Directions
The number of lines below that contain the word "agent" is all that the answer should hold.

Provided material
_ _ _

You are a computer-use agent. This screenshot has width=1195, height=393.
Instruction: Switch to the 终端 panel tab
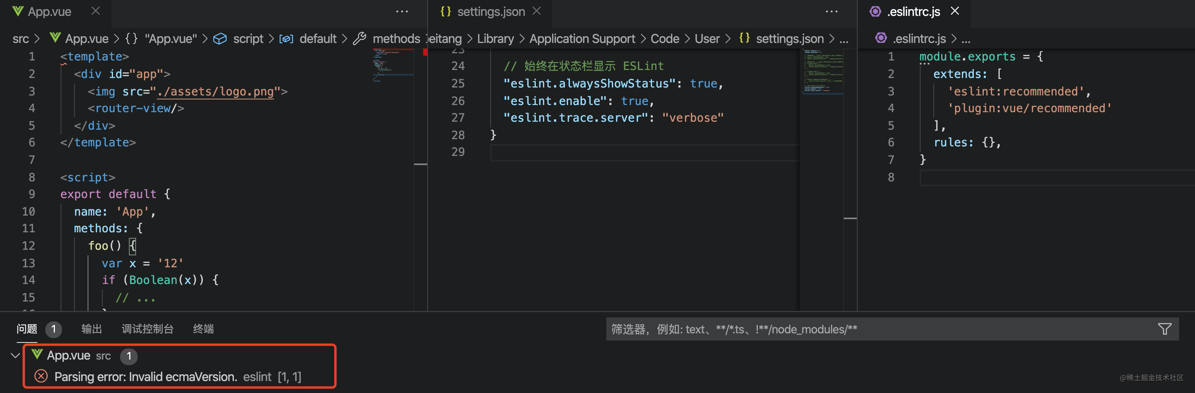(x=203, y=329)
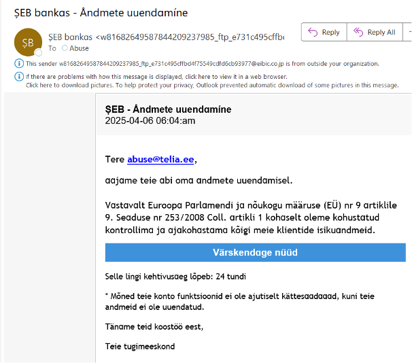This screenshot has width=412, height=363.
Task: Click the outside your organization warning bar
Action: pyautogui.click(x=203, y=63)
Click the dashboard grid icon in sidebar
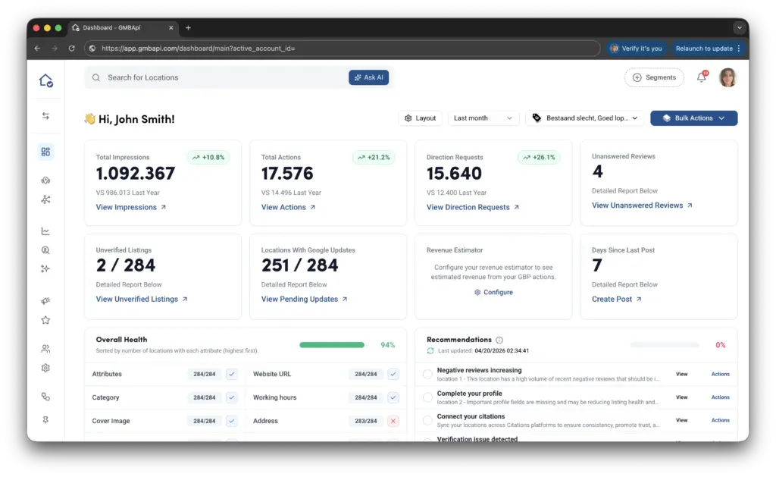The height and width of the screenshot is (477, 776). coord(45,152)
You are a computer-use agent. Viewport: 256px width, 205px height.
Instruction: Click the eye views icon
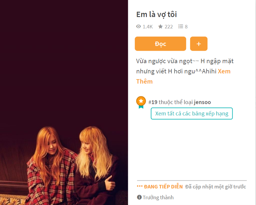coord(138,26)
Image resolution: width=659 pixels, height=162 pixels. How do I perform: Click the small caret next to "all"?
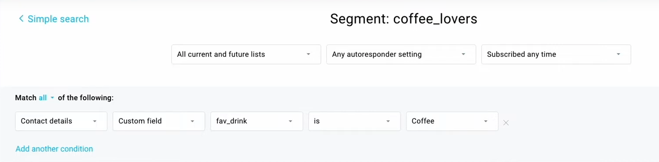tap(52, 98)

_ _ _

Output
2